First-Line Medication for Type 2 Diabetes
Metformin is the preferred first-line pharmacologic agent for type 2 diabetes if not contraindicated and if tolerated. 1
Initial Treatment Approach
Starting Metformin
- Begin metformin at or soon after diagnosis unless contraindications exist, alongside lifestyle modifications (diet and exercise) 1
- Start with 500 mg once or twice daily with food to minimize gastrointestinal side effects 1, 2
- Titrate gradually by 500 mg weekly until reaching the maximum effective dose of 2000 mg daily (typically 1000 mg twice daily) 1, 2
- Extended-release formulations can be dosed once daily with the evening meal, which may improve adherence and tolerability 2, 3
Why Metformin First
- Reduces cardiovascular events and all-cause mortality by 36% and myocardial infarction by 39% based on UKPDS data 1, 4
- Does not cause hypoglycemia when used as monotherapy 1
- Weight-neutral or promotes modest weight loss, unlike sulfonylureas or insulin 1, 5
- Cost-effective compared to other antidiabetic agents 1
- Lowers HbA1c by 1.0-1.5% versus placebo 1, 5
When to Start Insulin Instead
Bypass metformin and initiate insulin therapy immediately in the following situations 1:
- HbA1c ≥10% at diagnosis 1
- Blood glucose ≥300 mg/dL (16.7 mmol/L) 1
- Symptomatic hyperglycemia with catabolic features (weight loss, polyuria, polydipsia) 1
- Ketonuria present (indicating profound insulin deficiency) 1
Once symptoms resolve with insulin, you can often transition back to metformin-based therapy unless type 1 diabetes is confirmed 1.
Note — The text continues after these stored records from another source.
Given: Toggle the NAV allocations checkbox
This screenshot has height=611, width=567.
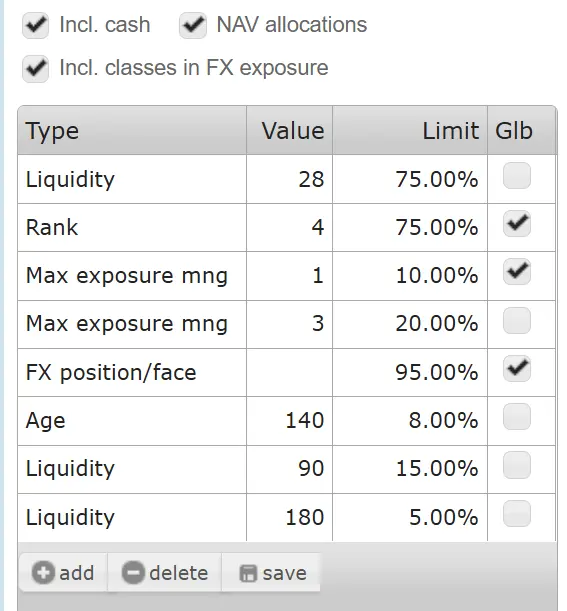Looking at the screenshot, I should pos(193,25).
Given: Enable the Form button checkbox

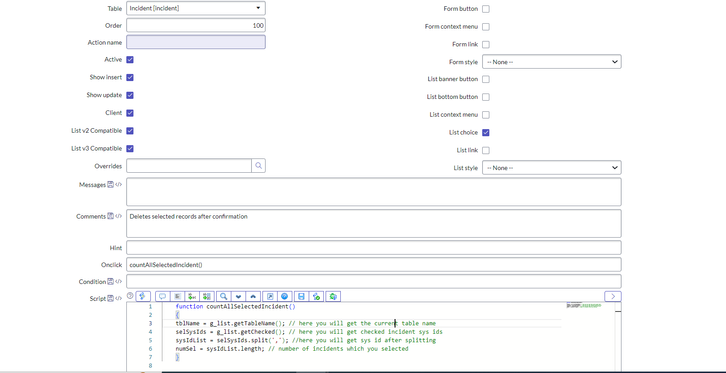Looking at the screenshot, I should point(486,9).
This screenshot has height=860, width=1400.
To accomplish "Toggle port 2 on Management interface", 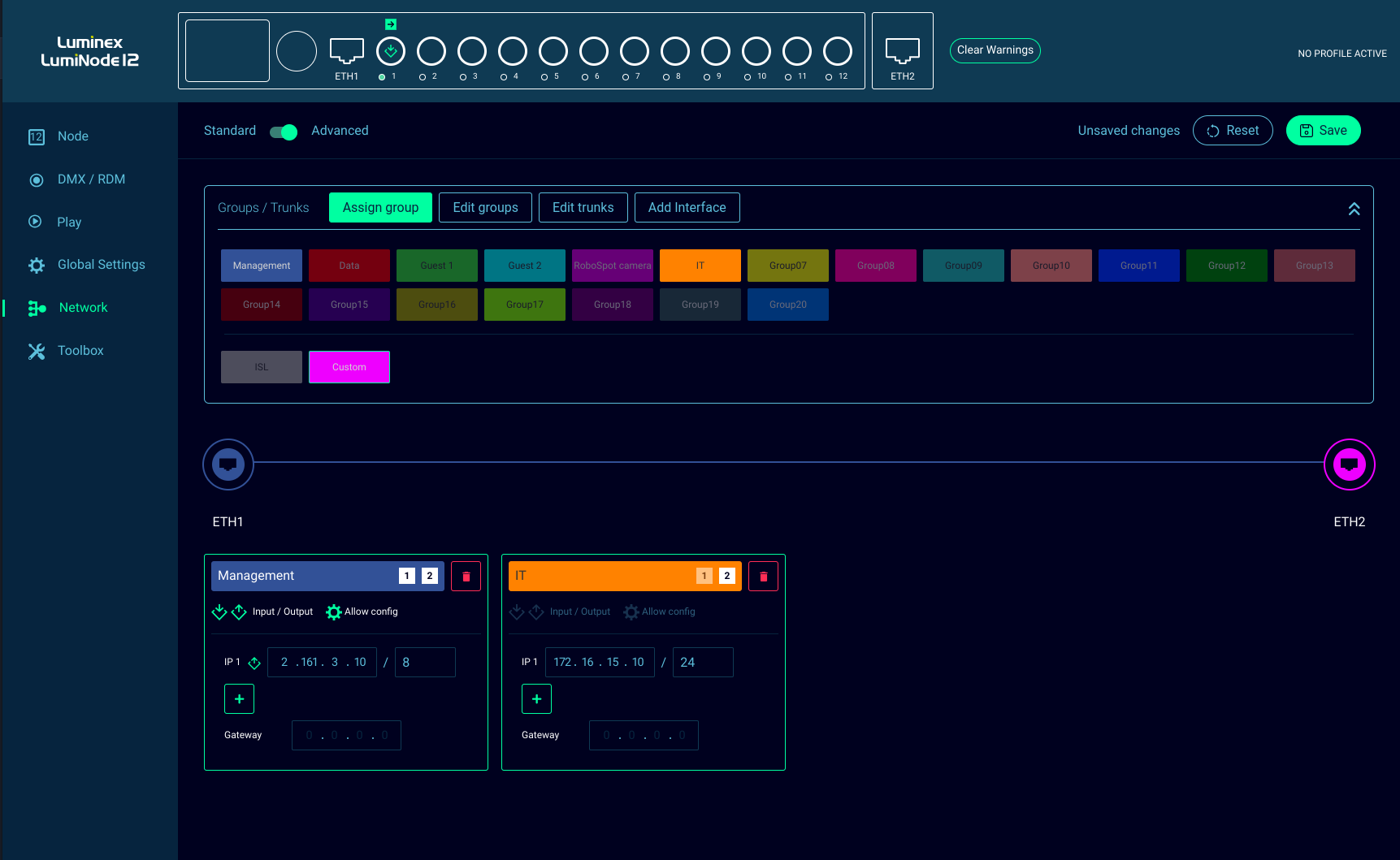I will tap(430, 576).
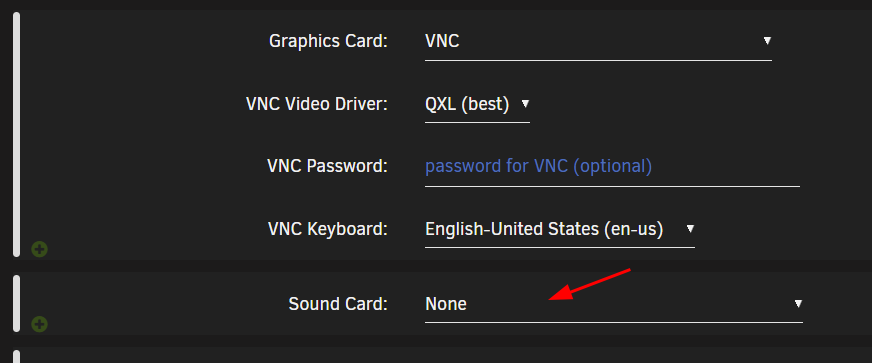The width and height of the screenshot is (872, 363).
Task: Click the VNC Video Driver label
Action: [316, 104]
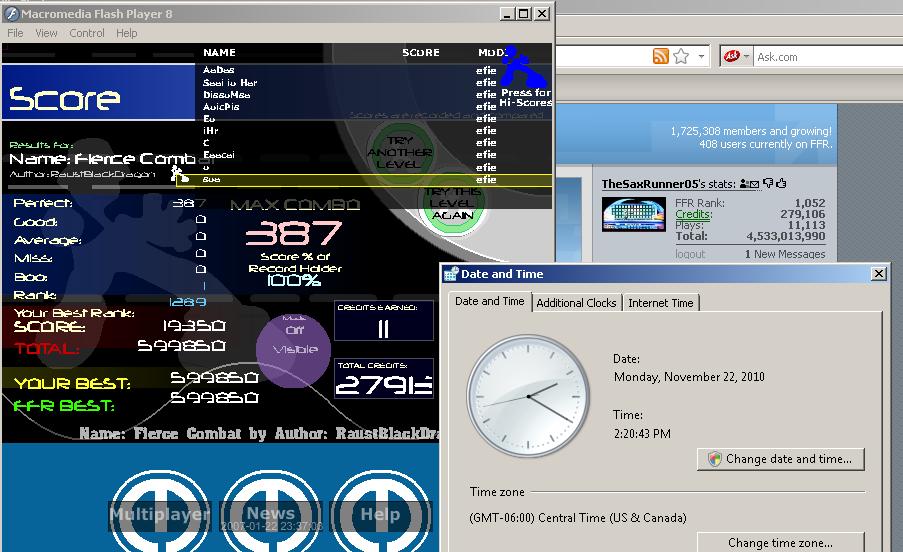Click the thumbs up icon beside stats
Viewport: 903px width, 552px height.
[x=781, y=183]
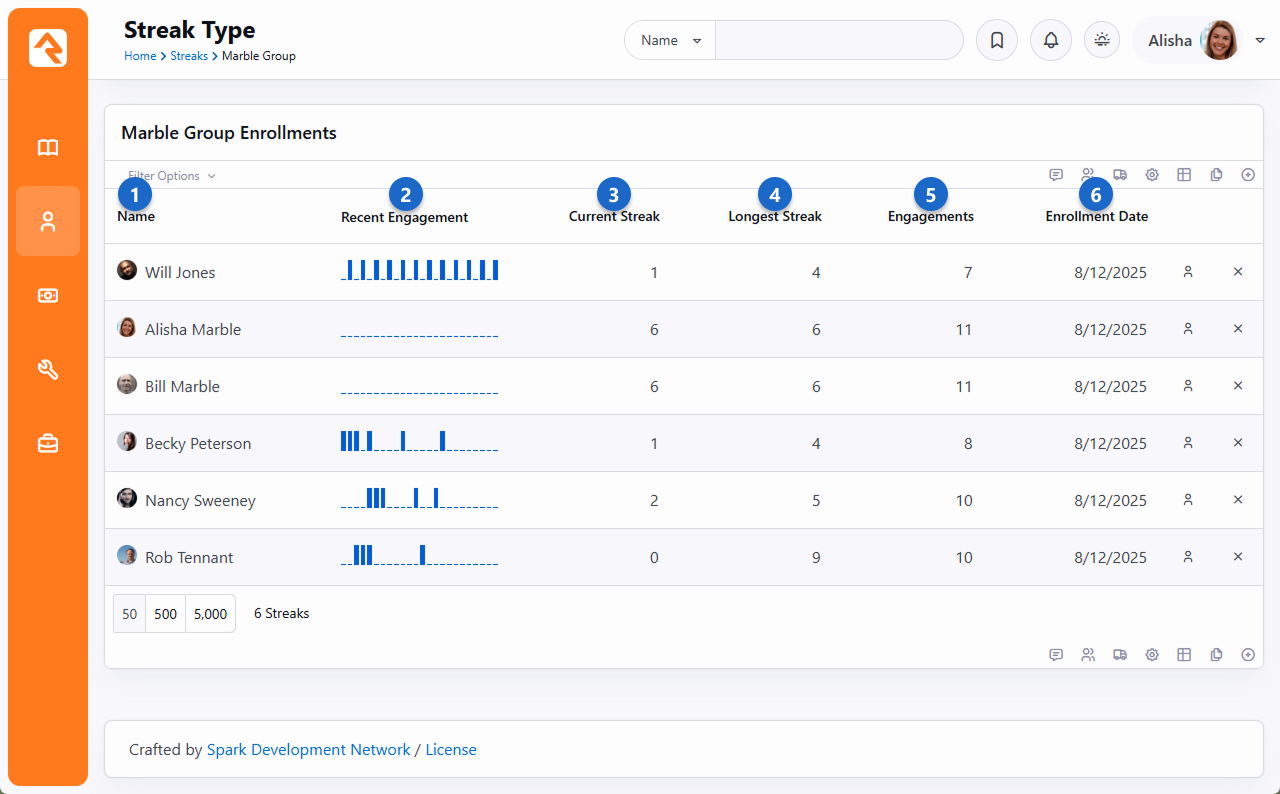Open the book icon in the sidebar

(x=48, y=148)
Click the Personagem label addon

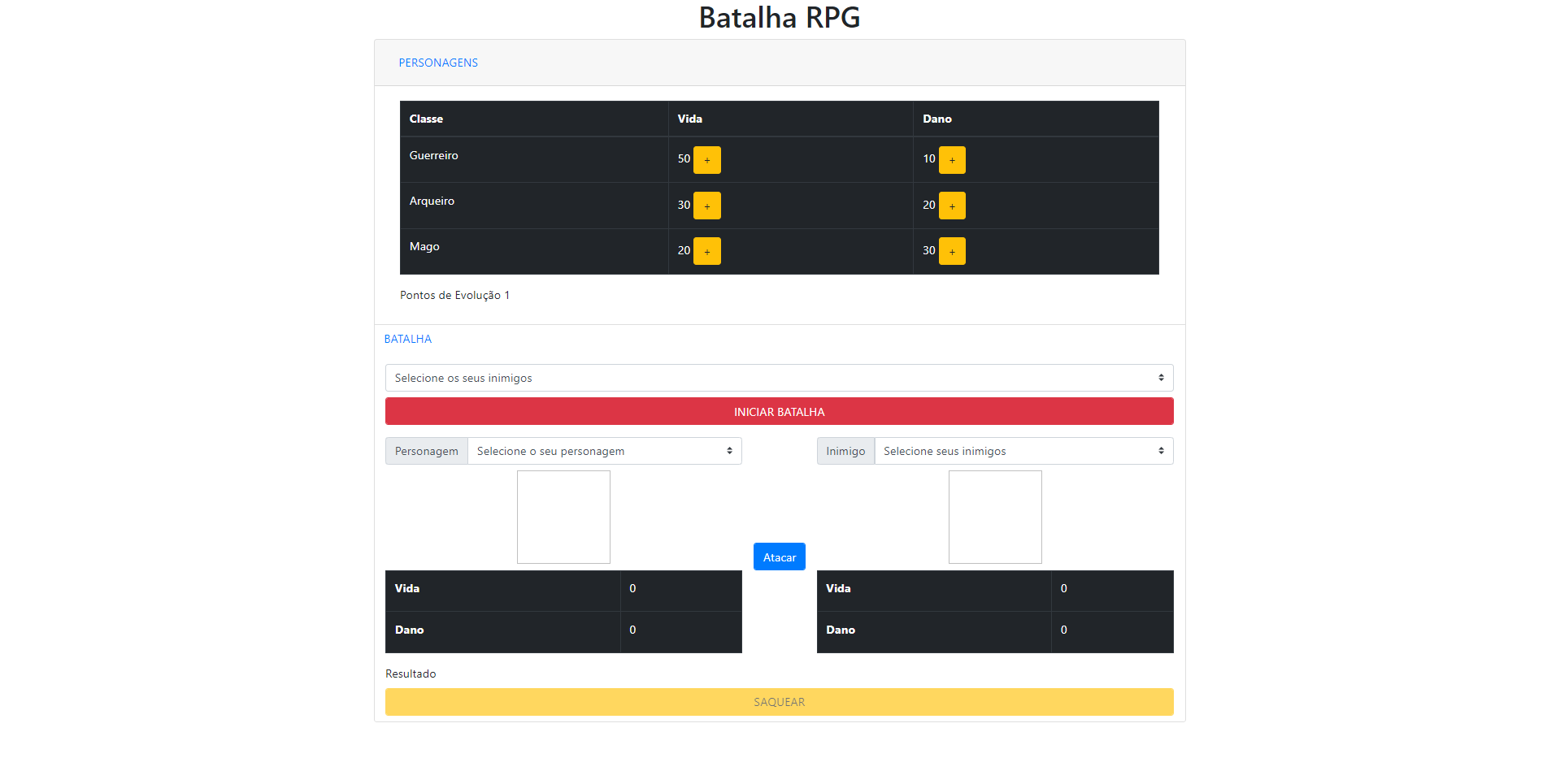(427, 451)
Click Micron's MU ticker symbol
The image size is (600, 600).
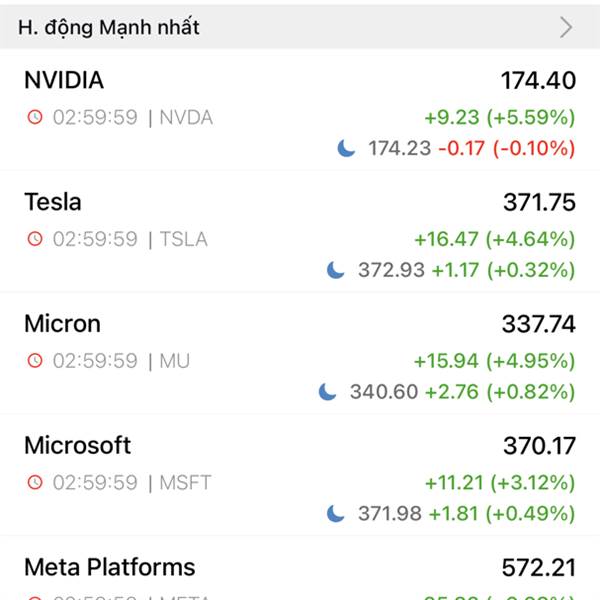(174, 360)
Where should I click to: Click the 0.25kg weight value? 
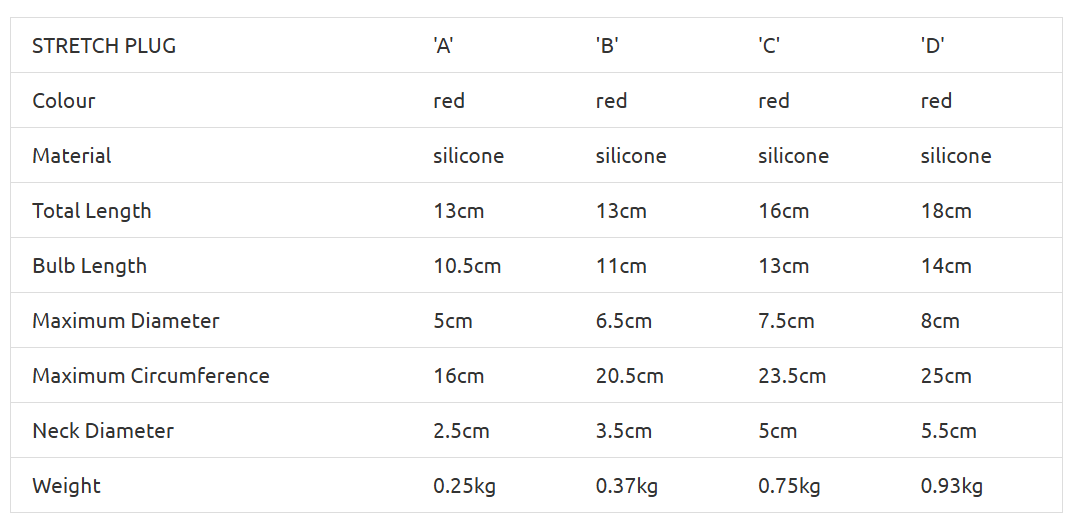click(464, 486)
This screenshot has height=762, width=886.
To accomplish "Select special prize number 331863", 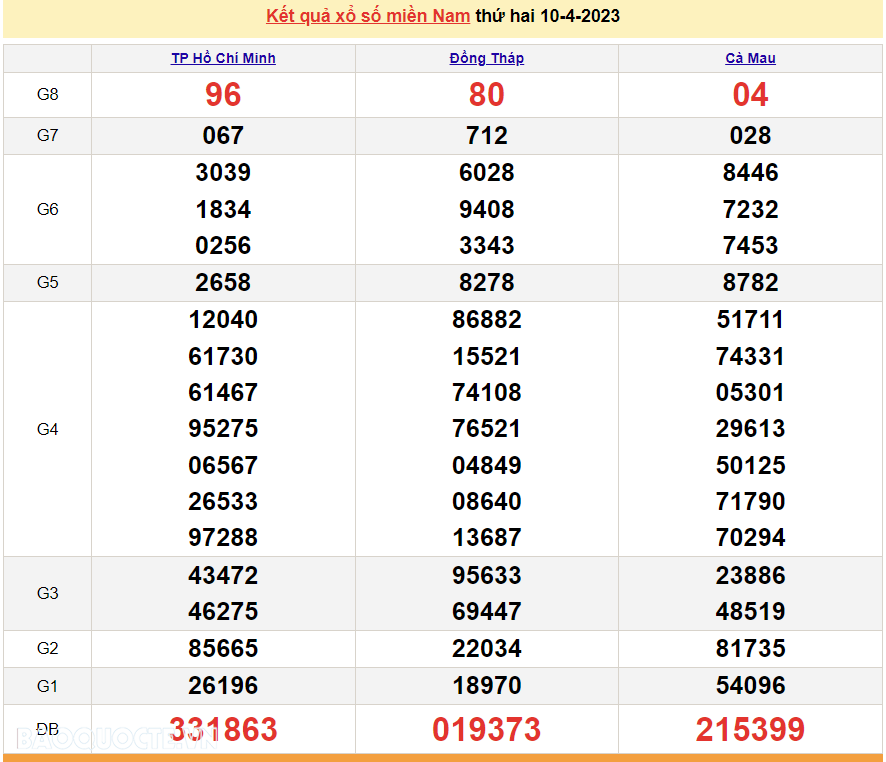I will click(223, 729).
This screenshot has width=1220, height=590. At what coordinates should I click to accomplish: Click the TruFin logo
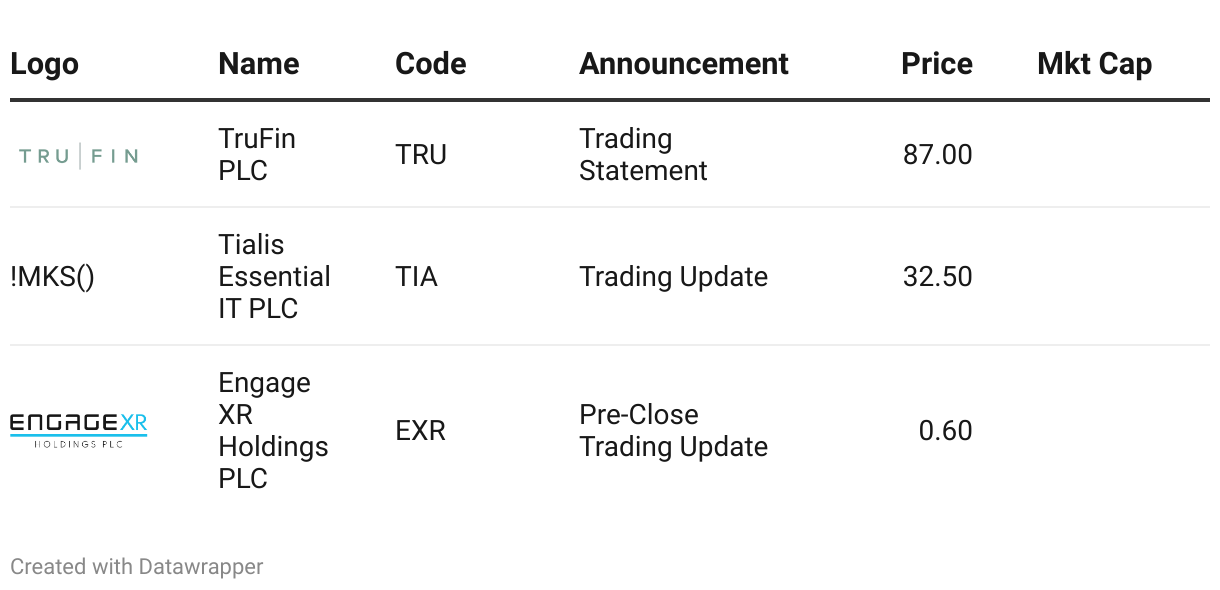tap(78, 156)
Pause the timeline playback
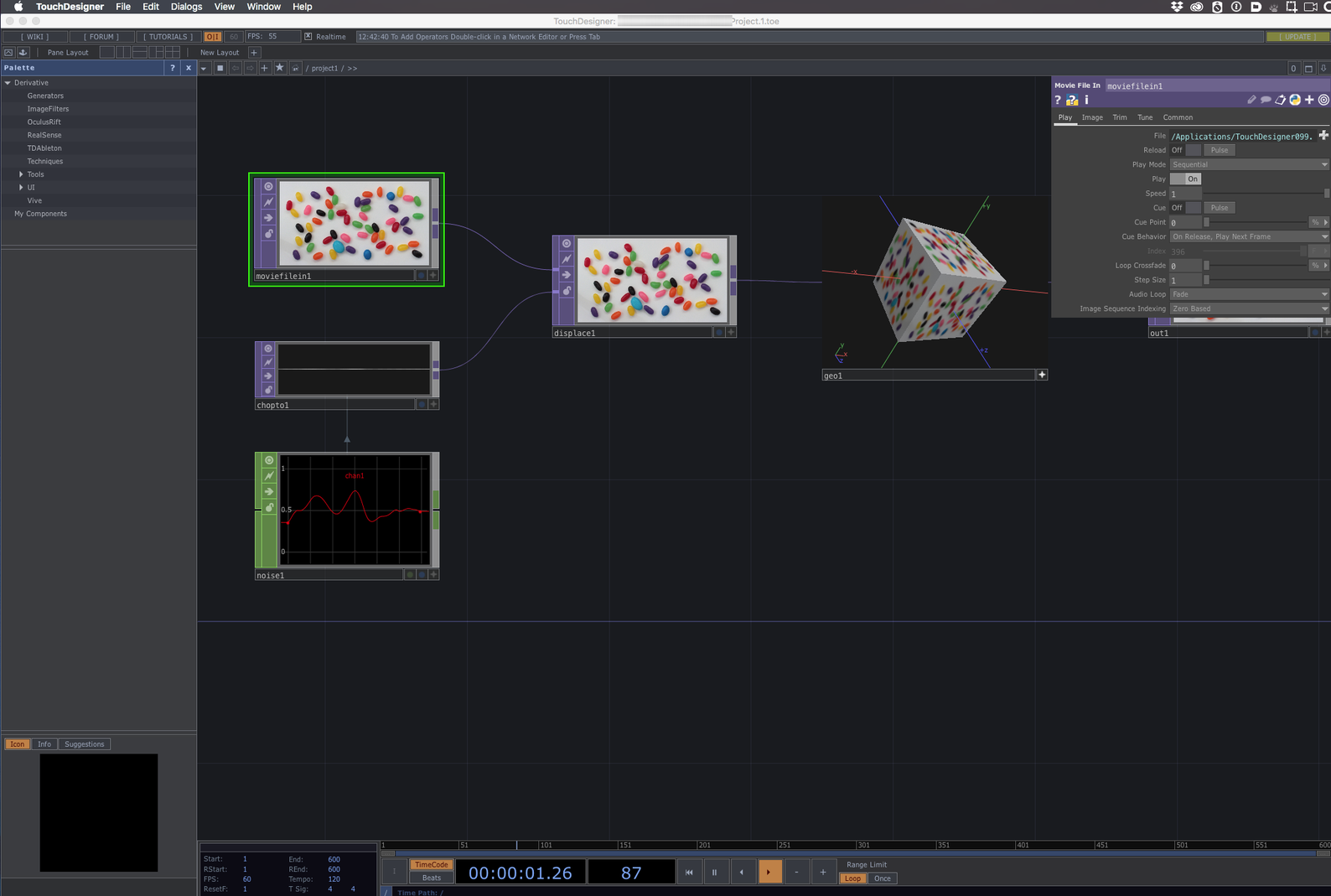 [x=714, y=873]
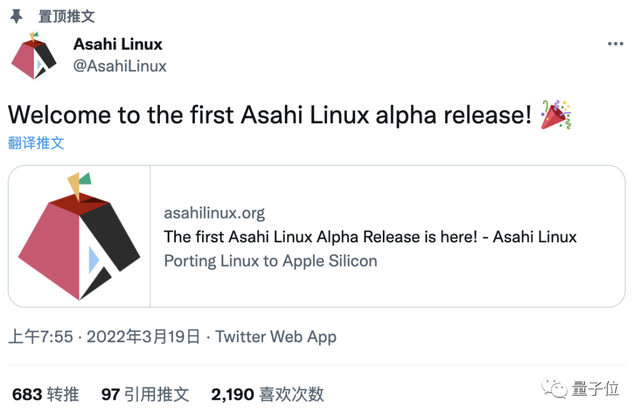Viewport: 640px width, 417px height.
Task: Open the Twitter Web App source link
Action: 276,337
Contraindications and Dose Adjustments
Renal Function Considerations
- eGFR ≥60 mL/min/1.73 m²: Continue standard dosing up to 2000 mg daily 2
- eGFR 45-59 mL/min/1.73 m²: Consider dose reduction in high-risk patients 2
- eGFR 30-44 mL/min/1.73 m²: Reduce dose to 1000 mg daily (half the standard dose) 2
- eGFR <30 mL/min/1.73 m²: Discontinue metformin 2
- Monitor eGFR annually if normal, but every 3-6 months if <60 mL/min/1.73 m² 2
Other Contraindications
- Severe liver dysfunction 1
- Acute conditions causing hypoxia: severe infection, sepsis, respiratory failure 1, 6
- Temporarily discontinue before major surgery or iodinated contrast procedures 2
- Hypovolemia or dehydration 6
Common Pitfalls and How to Avoid Them
Gastrointestinal Side Effects
- Start low (500 mg) and go slow with weekly titration to minimize nausea, diarrhea, and abdominal discomfort 1, 2
- If GI intolerance occurs, switch to extended-release formulation which is better tolerated 3
- Take with meals to reduce GI symptoms 1
Vitamin B12 Deficiency
- Monitor vitamin B12 levels periodically, especially after 4+ years of use 1, 2
- Check B12 in patients with anemia or peripheral neuropathy 1, 2
Lactic Acidosis Risk
- While historically feared, lactic acidosis occurs in less than 1 per 100,000 treated patients 4
- Risk is minimized by avoiding use in contraindicated conditions (renal failure, hypoxia, severe infection) 1, 6
When Metformin Monotherapy Is Insufficient
If HbA1c remains above target after 3 months at maximum tolerated metformin dose, add a second agent 1:
- For patients with established cardiovascular disease, heart failure, or chronic kidney disease: Add an SGLT2 inhibitor or GLP-1 receptor agonist with proven cardiovascular benefit 2, 7
- For patients with HbA1c ≥9% at diagnosis: Consider starting dual therapy immediately rather than sequential monotherapy 1
- Continue metformin when adding other agents, including insulin, as long as tolerated and not contraindicated 2
Alternative First-Line Options
If metformin is contraindicated or not tolerated, choose an alternative based on patient-specific factors (cardiovascular disease, heart failure, chronic kidney disease, hypoglycemia risk, weight concerns, and cost) 1. However, recent evidence suggests that in patients requiring cardio-renal protection, SGLT2 inhibitors or GLP-1 receptor agonists may be preferred as first-line therapy even over metformin 7.